By Angel Campa·Founder, CapVeri

Quick Answer

A modified gross lease sits between a full NNN lease and a full gross lease. The landlord absorbs some expense categories while others pass through to tenants. Unlike NNN (where tenants pay all three: taxes, insurance, and CAM), a modified gross structure negotiates which costs stay with the landlord and which tenants pay.

Modified gross lease vs. NNN is a meaningful distinction that shows up most in office leasing and certain industrial deals. The label "modified gross" does not describe a single structure. It describes a category of hybrid arrangements where the expense allocation is negotiated specifically rather than following the standard NNN convention.

Understanding modified gross leases means understanding what the landlord absorbs versus what passes through, and why that matters more than the label itself.

What Makes a Lease "Modified Gross"

A lease is modified gross when it deviates from both extremes:

  • It is not full gross (landlord does not absorb all operating costs)
  • It is not full NNN (tenant does not pay all three expense categories)

Instead, the parties negotiate an allocation. The most common modified gross structures:

CAM absorbed, taxes and insurance pass through: The landlord handles all maintenance and common area costs, but property taxes and insurance are billed to tenants based on pro-rata share. This is common in older office and retail properties where CAM accounting would be complex.

Base year stop: The tenant pays operating costs above their base year level. The landlord absorbs all costs up to the base year amount and all volatility below it. Increases above the base year pass through.

Expense stop: The tenant pays operating costs above a fixed per-SF threshold. Similar to a base year stop but uses a negotiated dollar amount rather than actual first-year costs.

Industrial hybrid: The landlord maintains the building exterior and structure; the tenant pays property taxes and insurance. CAM is minimal (some exterior maintenance) and may be either absorbed or passed through.

The CAM Billing Difference

In a full NNN lease, the CAM reconciliation process covers all three expense categories. The landlord generates monthly estimates for taxes, insurance, and CAM, collects them throughout the year, then reconciles actual costs at year-end. Every line item passes through, and tenants receive a detailed statement.

In a modified gross lease, the billing only covers pass-through categories. If the lease structure is "gross plus property taxes and insurance only":

Monthly invoice:

  • Base rent: $8,500
  • Property tax estimate ($3.40/SF x 3,000 SF / 12): $850
  • Insurance estimate ($0.65/SF x 3,000 SF / 12): $162.50
  • Total: $9,512.50

No CAM line on the invoice. No CAM reconciliation statement at year-end. The landlord absorbs all maintenance costs internally without any obligation to disclose them to the tenant.

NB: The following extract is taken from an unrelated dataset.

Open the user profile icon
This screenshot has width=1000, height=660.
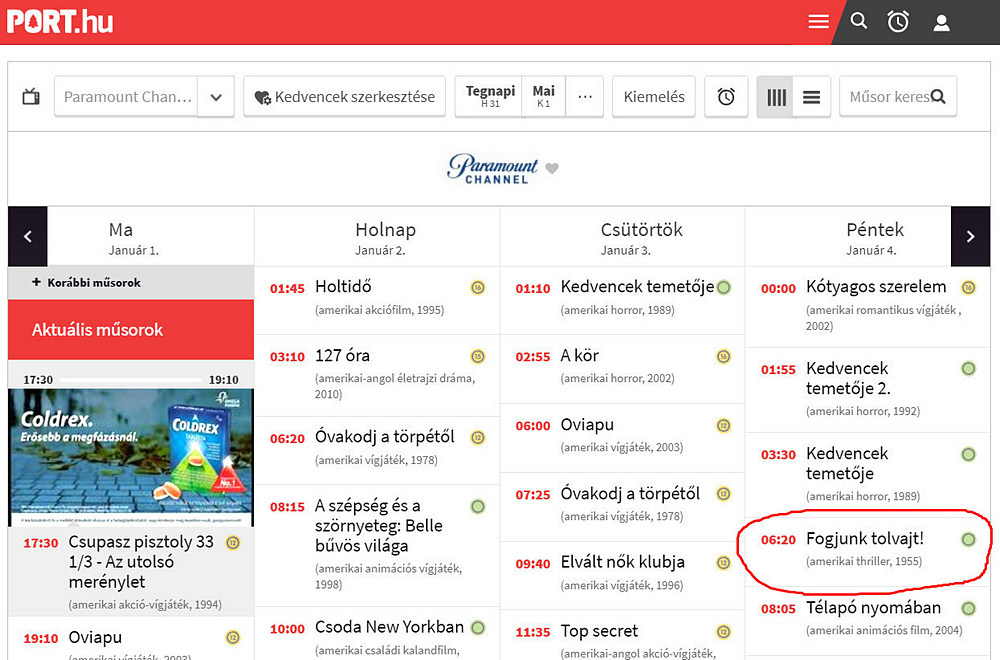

Compare this to the same property structured as full NNN:

Monthly invoice:

  • Base rent: $7,200 (lower because landlord absorbs less risk)
  • Property tax estimate: $850
  • Insurance estimate: $162.50
  • CAM estimate ($4.20/SF x 3,000 SF / 12): $1,050
  • Total: $9,262.50

The total monthly cost is similar, but the NNN tenant has visibility into and audit rights over the CAM portion. The modified gross tenant does not, but they also do not bear CAM escalation risk.

Base Year Stop: The Most Common Office Structure

The base year stop is the dominant modified gross structure in office leasing. Understanding it requires tracking the expense difference from year to year.

Year 1 (base year): Building operating costs = $12.50/SF. Tenant pays $0 in expense pass-through (this establishes the base).

Year 3: Building operating costs = $13.80/SF. Tenant pays $1.30/SF in additional pass-through ($13.80 - $12.50).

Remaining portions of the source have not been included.